Nein, es geht um die Auflösung eines elenden Kontinuums, welches nicht nur den Knast betrifft, sondern die gesamte Gesellschaft: um das Aufsprengen des Betongehäuses der Macht, um die kollektive Selbstorganisation von unten gegen ein totalitäres System. Der Totalitarismus des Kapitals, das nur in seinem Überbau noch vielfältig erscheint, konnte jeder am Kampf um die Häuser in der Hafenstraße sehen, an dem authentischen Haß, mit dem ein Großteil der bundesdeutschen politischen und ökonomischen Elite dieses Projekt von unten für unten verfolgt(e). Das ist ja eine nationale Angelegenheit. Der politische, militärische und ökonomische Zentralstaat Westeuropas zieht blank angesichts von einem halben Dutzend besetzter Häuser. Weil er dort einen Durchbruch seines sozialen Kerns, der Wertrationalität des Kapitals sieht. Das zeigt, wo hier von oben gegen unten die politische Grenze gelegt wird, damit sich von unten bloß nichts Eigenes bewegt und das Elend festgeschrieben bleibt. Friß Vogel oder stirb, Ausbeutung oder Tod, das sind seine Moralgrundsätze. Aber da genau wollen wir auch durch.

Hier. Aber darum geht es überall, uns den gesellschaftlichen Raum zu schaffen, den wir für die kollektive Weiterentwicklung unseres Aufbruchs brauchen. Gegen dieses System ohne Lebenssinn gibt es da nur Hoffnung, wo wir von unseren Bestimmungen aus den Totalitätsanspruch des Kapitals durchbrechen.
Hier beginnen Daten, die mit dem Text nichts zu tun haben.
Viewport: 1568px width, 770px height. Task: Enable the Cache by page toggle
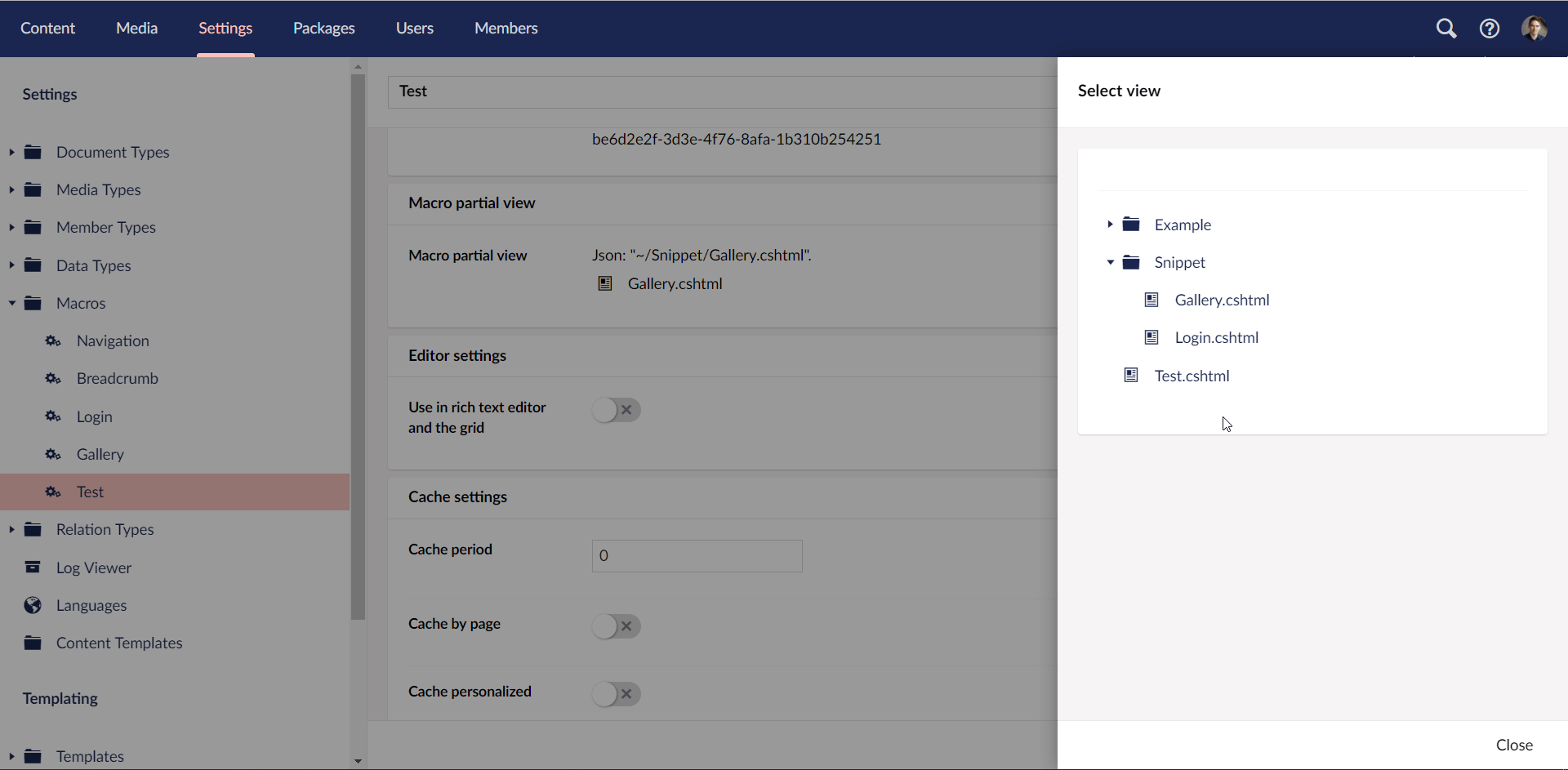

Der Kampf gegen die Isolation kann nicht nur negatorisch sein, indem er zu einem Zustand der Nichtisolation will. Das wäre nur eine andere Form staatlichen Terrains, mit anderen Mechanismen der Herrschaft, jedoch den gleichen Absichten. Nein, es geht um einen neuen sozialen Sinn, um die kompromißlose Bestimmung vom Menschen aus, auch etwas, was die Normalvollzug -Vertreter übersehen, die sich vom sozialen Inhalt her damit eine alte Staatsetappe zum Ziel setzen. Vergangenheit. Es geht um ein Ziel mit einer produktiven Funktion für uns. Wir kämpfen um die Möglichkeit der kollektiven Auseinandersetzung unter uns und von da aus um die Auseinandersetzung mit allen, die das auch wollen: eine Lebensperspektive gegen den Imperialismus. Egal, wo sie sind, ob draußen oder im Knast als soziale Gefangene, die aus der Armenrolle raus wollen zwischen Knast und Millionärsträumen. Also Dialog, klar! Allerdings ein anderer als der, der an uns herangetragen wird und von vorneherein für sich das Ziel der Kapitulation festgelegt hat, die Entscheidung für ein zerstörtes Leben.
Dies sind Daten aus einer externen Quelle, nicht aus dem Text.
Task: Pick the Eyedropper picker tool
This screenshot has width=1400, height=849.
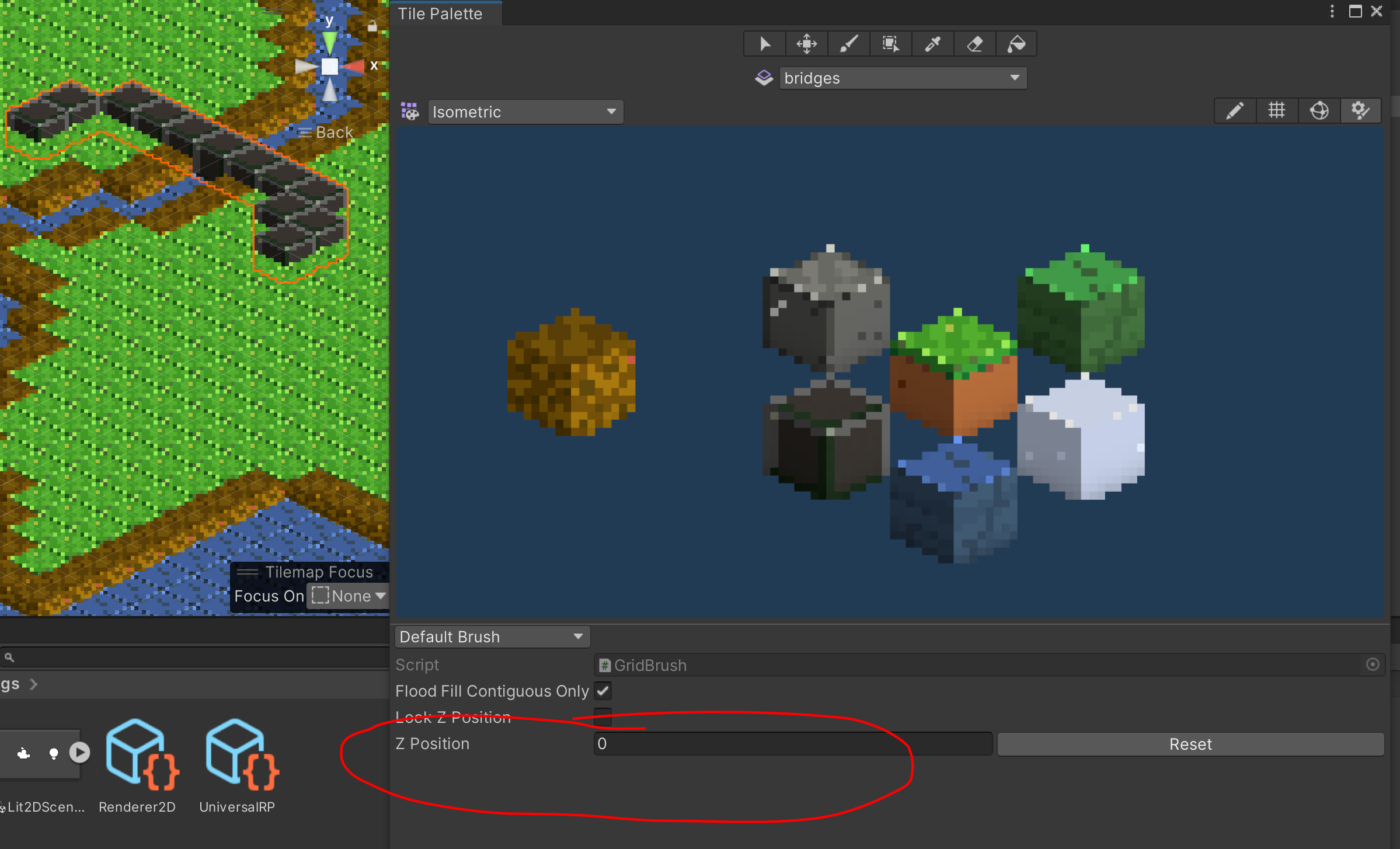Action: tap(932, 44)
Dieser Kampf gegen die Isolation betrifft nicht nur uns. In der Isolation und in den Hochsicherheitstrakten stecken Strukturelemente der zukünftigen Gesellschaft des Kapitals. (...) Über sich sollen die Menschen schweigen, und tun sie das nicht, ist das schon staatsfeindliche Propaganda bzw. Werbung für eine terroristische Vereinigung. Dafür sorgt Rebmann. Aber wir wollen reden. Über uns und über das, wofür wir gemeinsam kämpfen. (...) Wenn wir sagen: wir wollen einen eigenen Sinn setzen, auch hier, weil wir nicht nur gegen das sind, dann ist die Notwendigkeit dazu auch geschichtlich leicht ableitbar. Diese Gesellschaft war immer vom Kapital bestimmt. Es ist eine einzige Geschichte von Verbrechen, Fremd- und Selbstzerstörungen. Nun geht es endlich darum, daß sie von unten gegen das Kapital bestimmt wird. (...)
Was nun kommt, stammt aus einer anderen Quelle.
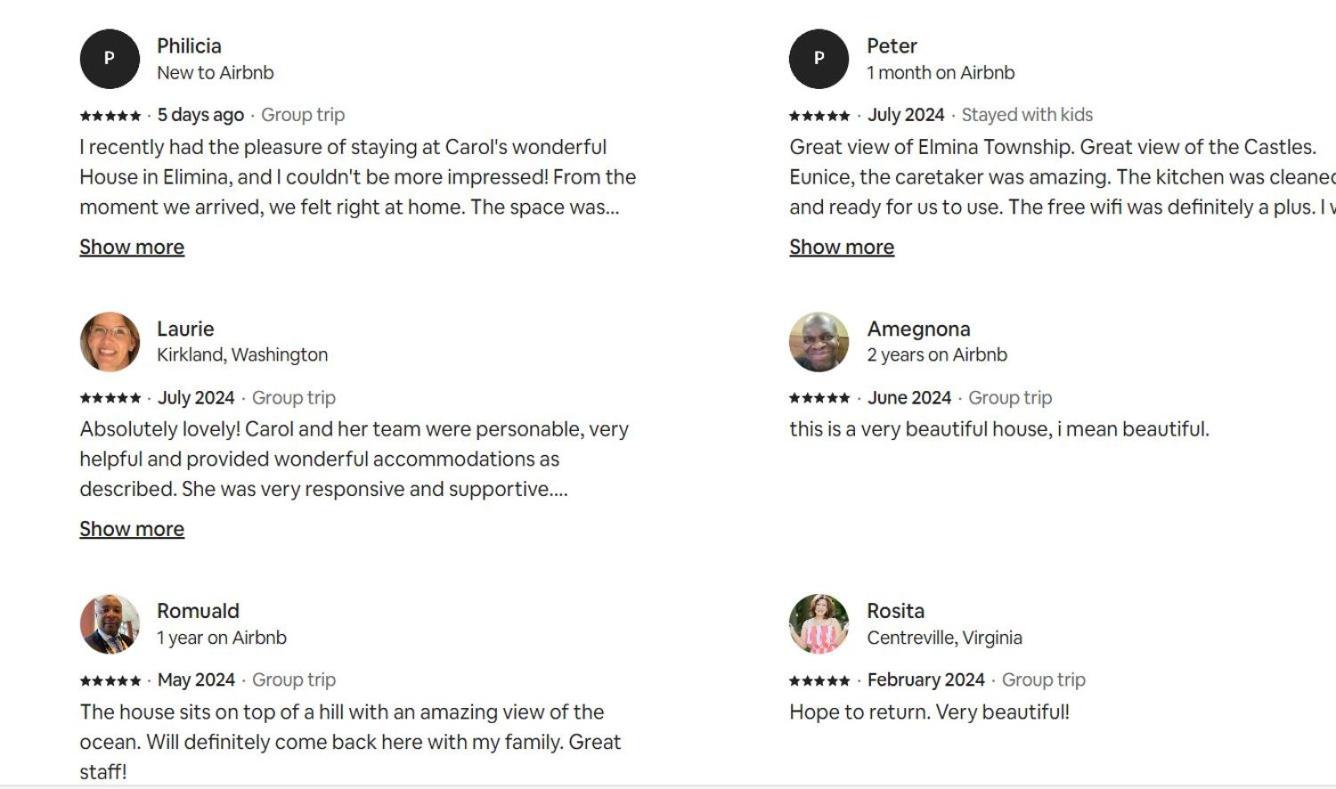Click Romuald's profile photo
Die Zeit ist dafür auch reif. Überall ist eine neue Phase herangereift, in der wir die ganze politische Situation von unten, also die Defensive umkehren können. Darin sehen wir die Zusammenlegung als Teil, als eine Aufgabe, die uns alle betrifft, die zugleich der Anfang dafür sein kann, den Kampf um die Freiheit der politischen Gefangenen zu einer strategischen Achse und einem Kristallisationskern neuer gesellschaftlicher Gegenmacht zu entwickeln. Denn natürlich ist die Zusammenlegung nur ein Etappenziel.